CBP capitulated. Without awaiting a ruling on the matter, CBP issued a confession of judgment concerning Lizarraga’s right to a hearing. In a courtroom hearing, CBP acknowledged that Lizarraga had a due process right to his filer code, and stated that the agency would not again attempt to summarily deactivate it without a hearing. Lizarraga still asked the Court to issue an injunction in his favor, arguing that the threat of deactivation still existed. The Court disagreed, and held that CBP’s assertion that it would not again seek to revoke Lizarraga’s license in the absence of due process was sufficient to render the case moot.

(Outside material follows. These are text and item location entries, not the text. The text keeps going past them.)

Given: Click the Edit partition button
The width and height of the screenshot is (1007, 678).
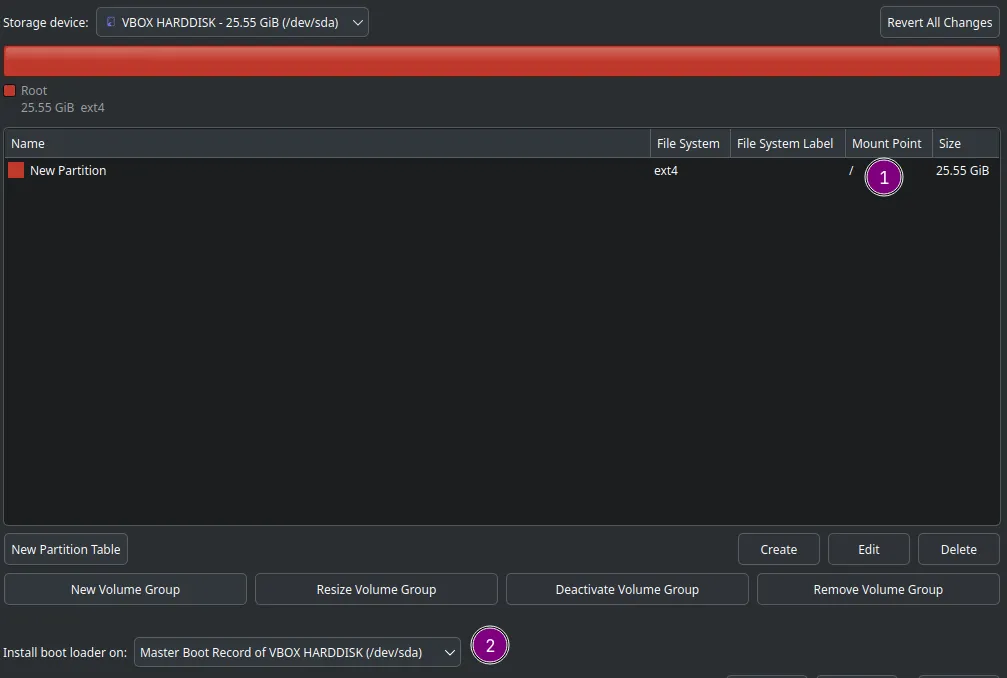Looking at the screenshot, I should point(868,550).
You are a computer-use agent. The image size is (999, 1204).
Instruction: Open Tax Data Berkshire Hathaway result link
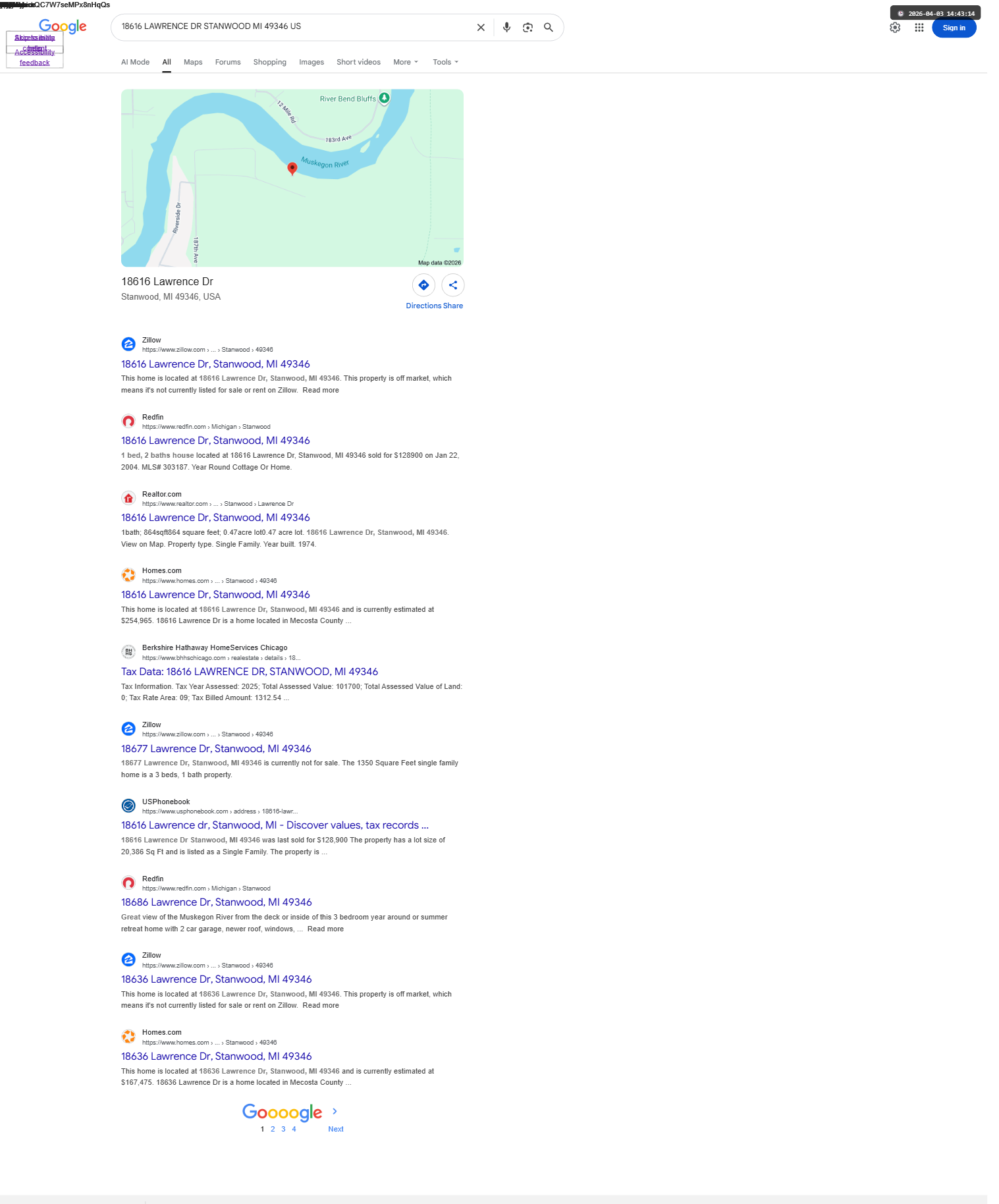click(250, 672)
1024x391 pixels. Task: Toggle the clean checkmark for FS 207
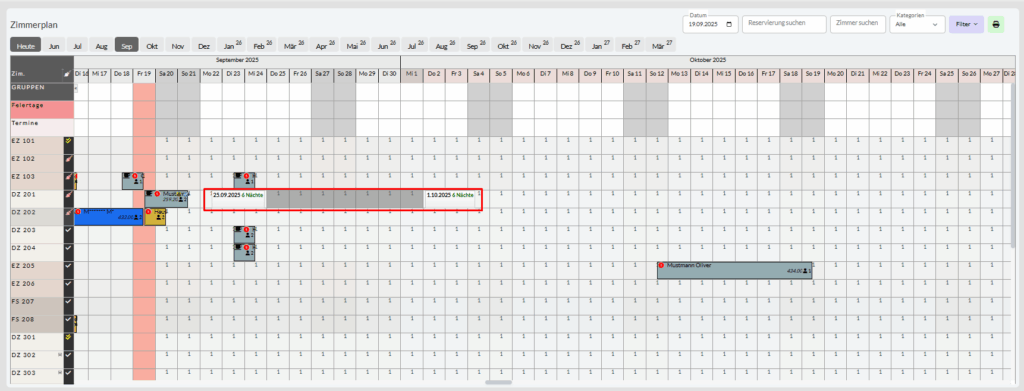(x=68, y=302)
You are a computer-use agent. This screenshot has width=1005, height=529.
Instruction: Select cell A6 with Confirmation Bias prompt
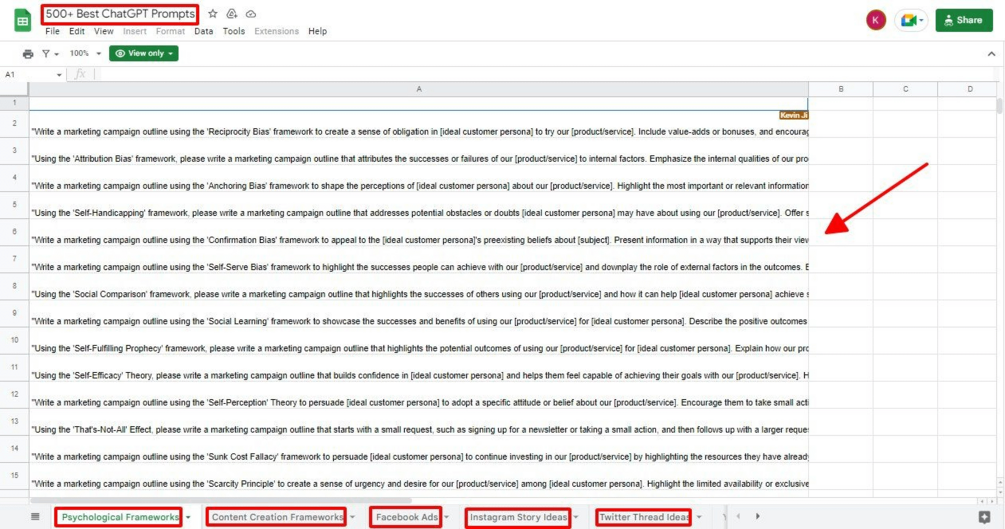tap(418, 240)
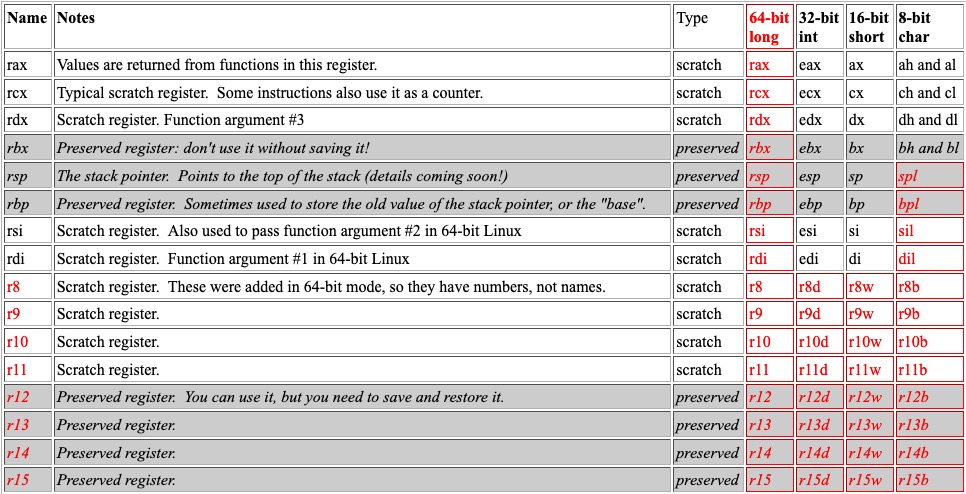Click the eax cell in 32-bit column
The image size is (966, 494).
[x=820, y=64]

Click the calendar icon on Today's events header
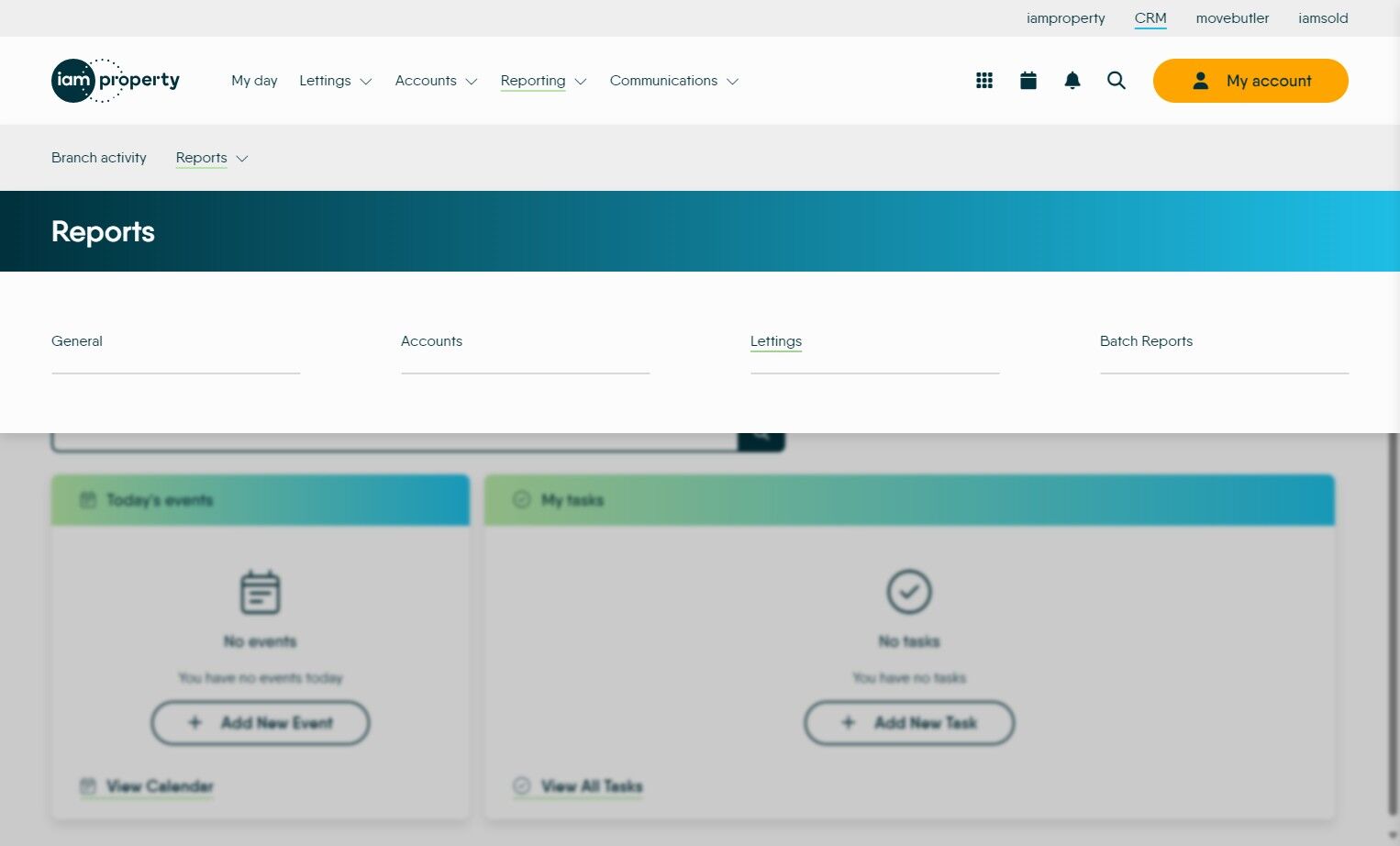point(88,500)
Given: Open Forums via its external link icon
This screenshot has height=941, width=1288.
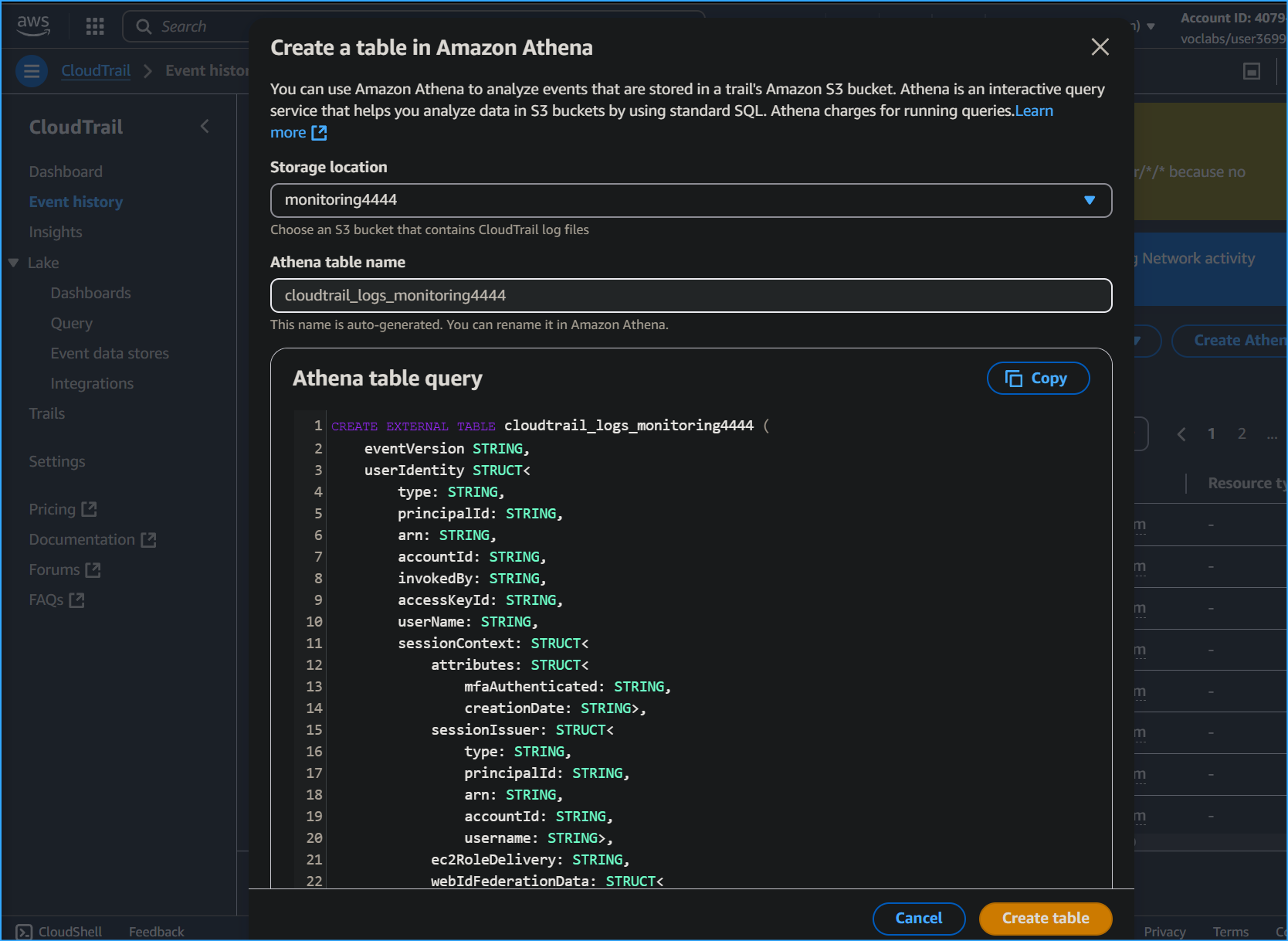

Due process requires that a licensed broker be given an opportunity to be heard and have his or her arguments considered prior to license revocation. Due process similarly requires that CBP consider a broker’s arguments in connection with penalty proceedings. As the Lizarraga case illustrates, sometimes CBP operates without regard for due process considerations, and when this occurs it is entirely appropriate to push back. Sometimes it takes a formal complaint to make the agency reverse course and do the right thing.